Prospect Us Part 2: What connects student housing with land ownership, use and everyone’s rights to the city?

27 October 2021

People, Profits or Prospects

Prospect Us explores the social, emotional and political impact of commodification of land, rapid urban development and studentification in Newcastle. Through art, satirical games and discussion we’ll examine the power imbalance between landowners, developers, long-term residents and students. 

What prospects do students have, having been lured by a glossy prospectus into paying high rents to private accommodation providers?

With land seen as a commodity to squeeze out the maximum profit,what prospects does this leave the people and communities who inhabit the land,but don’t own it?

How can we convince developers to serve the communities they produce as well as the communities they displace, and not only prospect for profit?

Prospect Us seeks to bring different groups together through exhibition and events to discuss and share knowledge about the effects of studentification, and the commodification of land, housing and communities. A collaboration between SAWBxNU instituteNewcastle University, artists and researchers.

Panellists:

– Tim Bailey has been an architect for nearly 30 years and is based in the Ouseburn, Newcastle upon Tyne. His practice, xsite architecture, has worked on regeneration and commercial development across the city including a student accommodation scheme in Shieldfield.

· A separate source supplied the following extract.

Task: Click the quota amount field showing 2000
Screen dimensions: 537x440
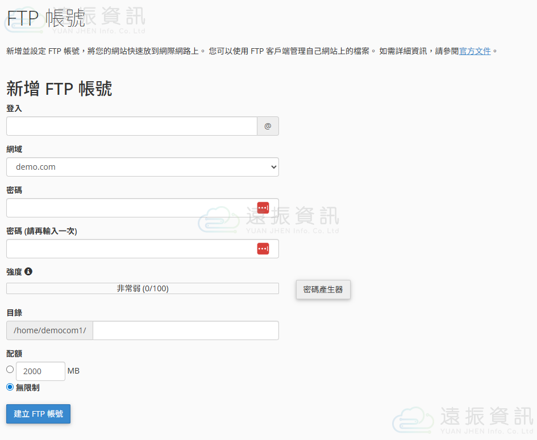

– Lily Arnold is a Leeds based community worker and artist. She sometimes does huge paintings on big walls, and sometimes is fixing things at her local community centre. You can get in touch through her Instagram

– Ysanne Holt is Professor of Art History in the Department of Arts, Northumbria University. Her research is concerned with practices of visual and material culture in Britain, particularly contemporary experiences of northern cultural landscapes and environments. In 2010 she was involved in organising a Northumbria University – Shieldfield Community Collaboration (ENGAGE) developed out of concern over the impact of increased studentification in the locality.

– Mara Ferreri is Chair of the Social & Cultural Geographies Research Group, Department of Geography and Environmental Sciences, Northumbria University, editor of the Radical Housing Journal, and author of The Permanence of Temporary Urbanism: Normalising Precarity in Austerity London (Amsterdam University Press,2021).